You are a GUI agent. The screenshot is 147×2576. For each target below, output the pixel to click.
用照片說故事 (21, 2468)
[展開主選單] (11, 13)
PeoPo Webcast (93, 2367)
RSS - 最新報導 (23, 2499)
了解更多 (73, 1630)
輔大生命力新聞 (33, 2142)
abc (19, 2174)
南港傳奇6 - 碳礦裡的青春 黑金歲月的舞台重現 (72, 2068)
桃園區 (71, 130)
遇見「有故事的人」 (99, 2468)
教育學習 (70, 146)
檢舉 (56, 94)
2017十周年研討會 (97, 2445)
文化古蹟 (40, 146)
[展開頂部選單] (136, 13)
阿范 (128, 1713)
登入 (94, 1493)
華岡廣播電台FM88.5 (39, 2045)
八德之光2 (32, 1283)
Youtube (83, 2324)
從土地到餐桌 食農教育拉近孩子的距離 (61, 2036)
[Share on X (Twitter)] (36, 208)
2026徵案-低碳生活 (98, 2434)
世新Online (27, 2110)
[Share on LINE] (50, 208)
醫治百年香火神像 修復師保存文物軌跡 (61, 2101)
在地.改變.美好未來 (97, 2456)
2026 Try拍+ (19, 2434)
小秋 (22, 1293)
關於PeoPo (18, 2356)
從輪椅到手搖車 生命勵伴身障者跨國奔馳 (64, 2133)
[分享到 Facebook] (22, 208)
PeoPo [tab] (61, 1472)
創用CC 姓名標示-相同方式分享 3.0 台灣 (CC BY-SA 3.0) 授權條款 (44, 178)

········

• [What the exercise asks] Retype the records, line for line.

• [Task result]
You are a GUI agent. The screenshot is 147×2576. For each target below, output the pixel to click.
用照片說故事 (21, 2468)
[展開主選單] (11, 13)
PeoPo Webcast (93, 2367)
RSS - 最新報導 (23, 2499)
了解更多 (73, 1630)
輔大生命力新聞 (33, 2142)
abc (19, 2174)
南港傳奇6 - 碳礦裡的青春 黑金歲月的舞台重現 (72, 2068)
桃園區 (71, 130)
遇見「有故事的人」 (99, 2468)
教育學習 (70, 146)
檢舉 (56, 94)
2017十周年研討會 (97, 2445)
文化古蹟 (40, 146)
[展開頂部選單] (136, 13)
阿范 (128, 1713)
登入 (94, 1493)
華岡廣播電台FM88.5 (39, 2045)
八德之光2 (32, 1283)
Youtube (83, 2324)
從土地到餐桌 食農教育拉近孩子的距離 (61, 2036)
[Share on X (Twitter)] (36, 208)
2026徵案-低碳生活 (98, 2434)
世新Online (27, 2110)
[Share on LINE] (50, 208)
醫治百年香火神像 修復師保存文物軌跡 (61, 2101)
在地.改變.美好未來 (97, 2456)
2026 Try拍+ (19, 2434)
小秋 (22, 1293)
關於PeoPo (18, 2356)
從輪椅到手搖車 生命勵伴身障者跨國奔馳 (64, 2133)
[分享到 Facebook] (22, 208)
PeoPo [tab] (61, 1472)
創用CC 姓名標示-相同方式分享 3.0 台灣 (CC BY-SA 3.0) 授權條款 (44, 178)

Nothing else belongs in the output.